THOMAS P. FINEFROCK was born at Franklin county, Pennsylvania, January 9, 1826. He came to Ohio and settled in Lancaster, where he studied law with Medill & Whitman. He was admitted to the Bar in August, 1851, and came to Fremont and began practice with Brice J. Bartlett in the following September. He soon became well known as a lawyer, and the firm became prominent in the legal business of the county. Mr. Finefrock was chosen to the position of prosecuting attorney in 1853, and served two successive terms. In 1857 he was the Democratic candidate for representative in the General Assembly, his Republican opponent being Ozias L. Nims, a prominent merchant of Fremont. After a closely contested campaign, Mr. Finefrock was elected by a small majority. During the war he took an active interest in politics, being a leader of the ultra-Democratic party. In 1866 he received the Democratic nomination for Congress in the Tenth District, but was defeated by General R. P. Buckland, the Republican candidate. His practice from the time he located in the county was large and remunerative. In 1874 he was elected judge of the court of common pleas, on the Democratic ticket, and served for the full term of five years, when he again returned to the practice of law, entering into partnership with Charles H. Bell, under the firm name of Finefrock & Bell. The firm is now in full practice. He has always maintained the reputation of a good jury lawyer. Mr. Finefrock was married in May, 1854, to Miss Emma E. Carter. They have raised a family of children, and reside east of the city.
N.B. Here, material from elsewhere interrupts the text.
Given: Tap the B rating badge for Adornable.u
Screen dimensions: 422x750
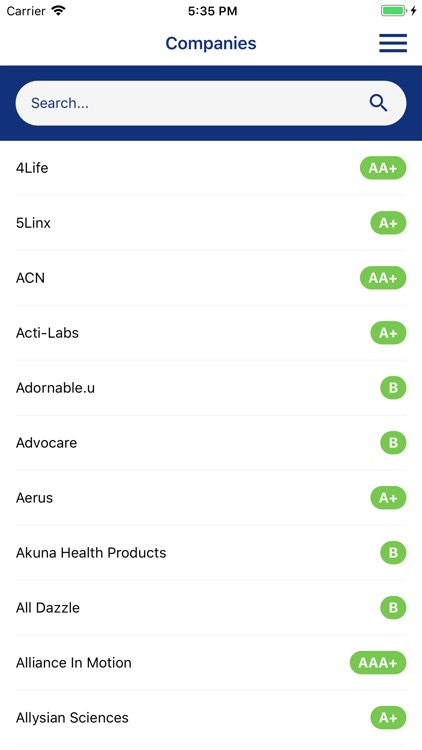Looking at the screenshot, I should click(x=393, y=387).
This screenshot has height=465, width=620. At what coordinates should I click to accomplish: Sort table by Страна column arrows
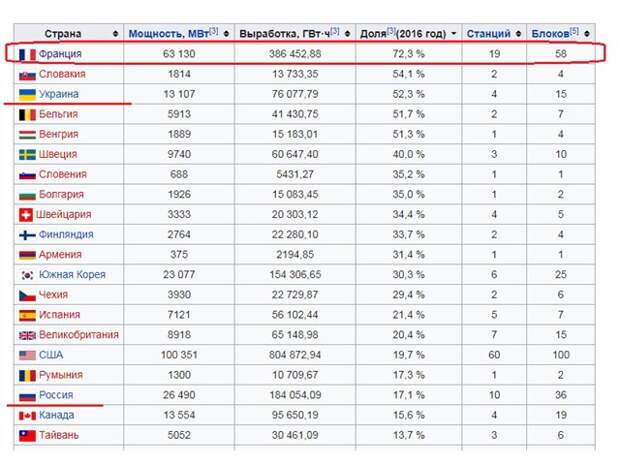click(x=115, y=34)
390 - HISTORY OF SANDUSKY COUNTY.
S. S. RICHARDS is a native of Townsend township, this county, and was born August 8, 1857. He was educated in Clyde, and graduated from the high school of that place in 1875. Just after graduating he went to California, where he spent about one year. Returning, he began the study of law in the office of Basil Meek, at Clyde, in the fall of 1876. He was admitted to the Bar by the supreme court at Columbus in the spring of 1879, and immediately opened an office at Clyde. In June, 1879, he formed a partnership with D. A. Heffner for the practice of the profession, which partnership still continues. Mr. Richards is a promising young member of the Bar.
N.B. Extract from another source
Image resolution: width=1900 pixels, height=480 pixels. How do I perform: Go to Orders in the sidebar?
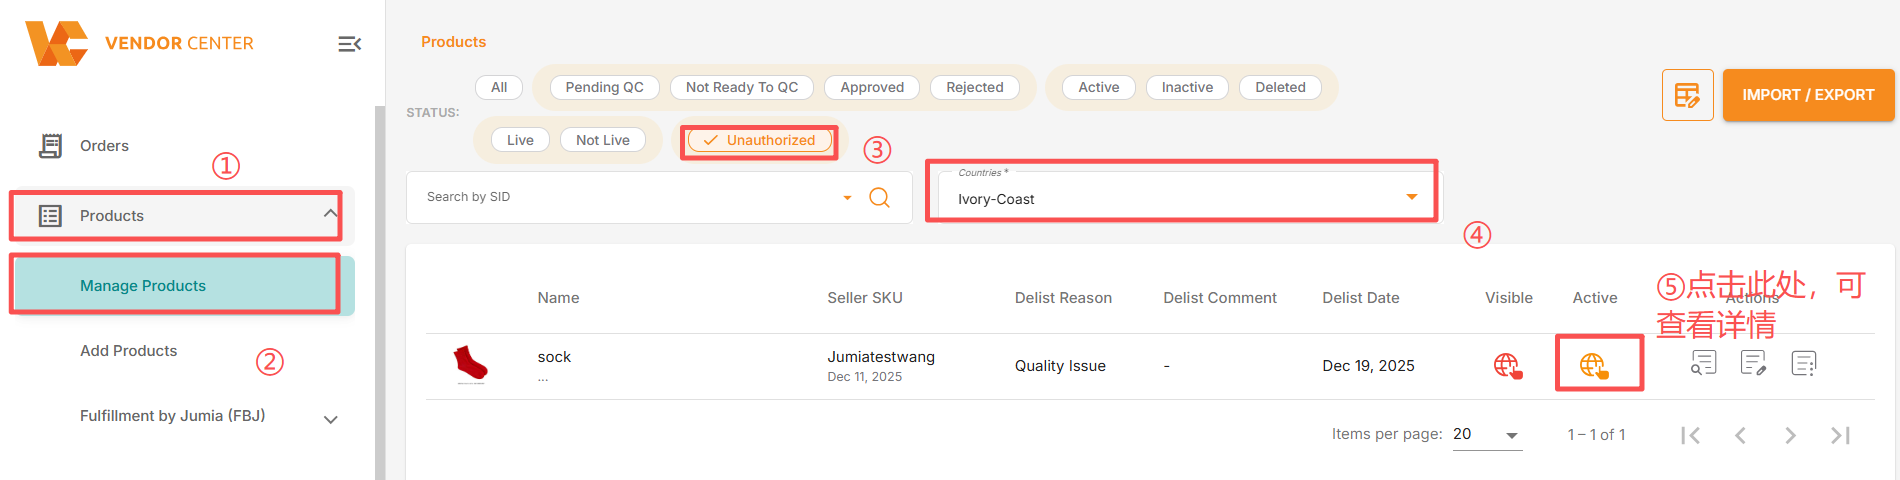pyautogui.click(x=104, y=146)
D. A. HEFFNER came to Sandusky county with his parents, who settled in York township in 1856. He was born in Union county, Pennsylvania, May 20, 1849. He was educated in the common schools and in Hillsdale college, Michigan, where he spent one year—1869-70. From 1870 to 1875 he taught school in the winter and farmed in the summer. In the spring of 1875 he entered the Normal school at Lebanon, Ohio, where he received the degree of Bachelor of Arts in 1877. He then entered the office of J. H. Rhodes and continued two years, teaching school each winter. In April, 1879, he was admitted to the Bar by the district court at Fremont. He began to practice in partnership with S. S. Richards in June, 1879. He was married May 27, 1879, to Miss Belle Haff, daughter of Hiram Haff, of Townsend township. He is an honorable and worthy member of the Bar.
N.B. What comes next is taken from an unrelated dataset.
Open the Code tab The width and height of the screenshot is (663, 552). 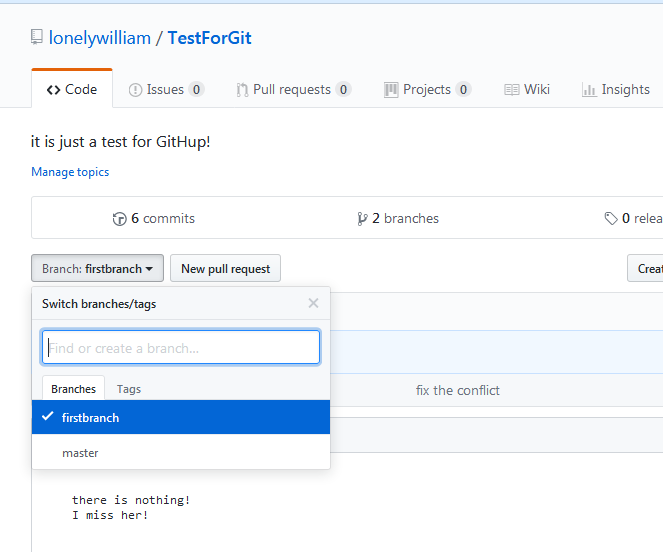(72, 90)
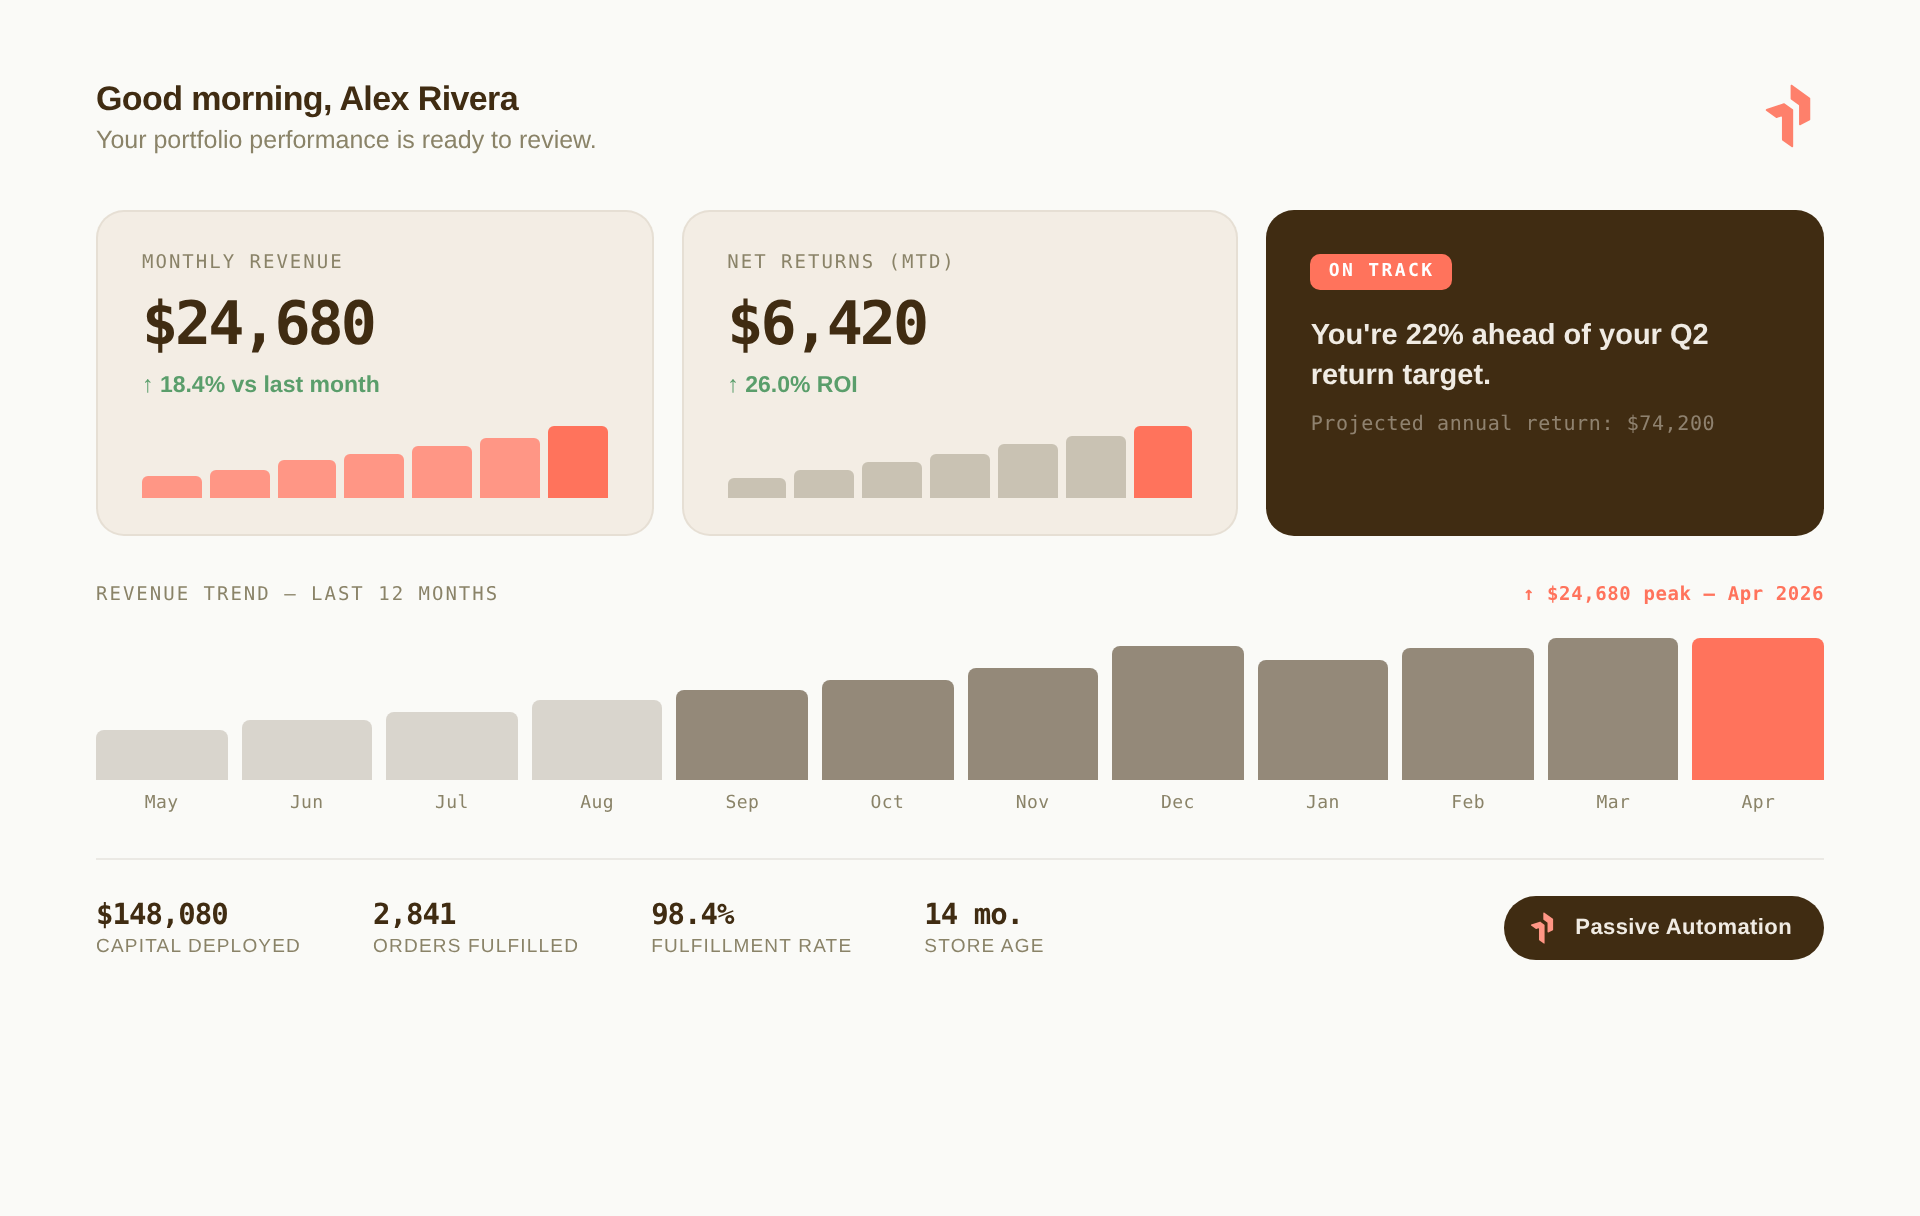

JOHN T. GARVER was born in Congress, Wayne county, Ohio, July 26, 1848; was educated in the common school and at the academy at Smithville, Ohio; taught school six terms. He commenced reading law in March, 1846, in the office of Hon. H. G. Blake, at Medina, Ohio, where he remained until September, 1869, when he entered the Ohio State and Union Law college at Cleveland, where he took a regular course, and from which institution he was graduated on June 29, 1870, receiving the degree of Bachelor of Laws; was admitted to the Bar by the supreme court of Ohio at Columbus, on March 17, 1870, and in June of the same year he was admitted to practice in the West Salem district and circuit courts at Cleveland. He commenced the law practice at West Salem, Ohio, in July, 187o, where he remained until May, 1871, when he removed to Fremont, where he has ever since been engaged in the active practice of his profession. In politics a Democrat, he was elected to the office of solicitor for Fremont in April, 1873 and re-elected to the same office in April, 1876, holding that position four years. In October, 1877, he was elected to the office of prosecuting attorney of Sandusky county, and re-elected in October, 1879, which position he now holds. He has been a member of the board of teachers' examiners of this county since August 5, 1876, of which board he is now president ; was married, in February, 1878, to Miss Sarah E. Gilbert, of Medina county; and is the father of two children. Mr. Garver has built up a good practice, and is now in partnership with his brother, S. C. Garver.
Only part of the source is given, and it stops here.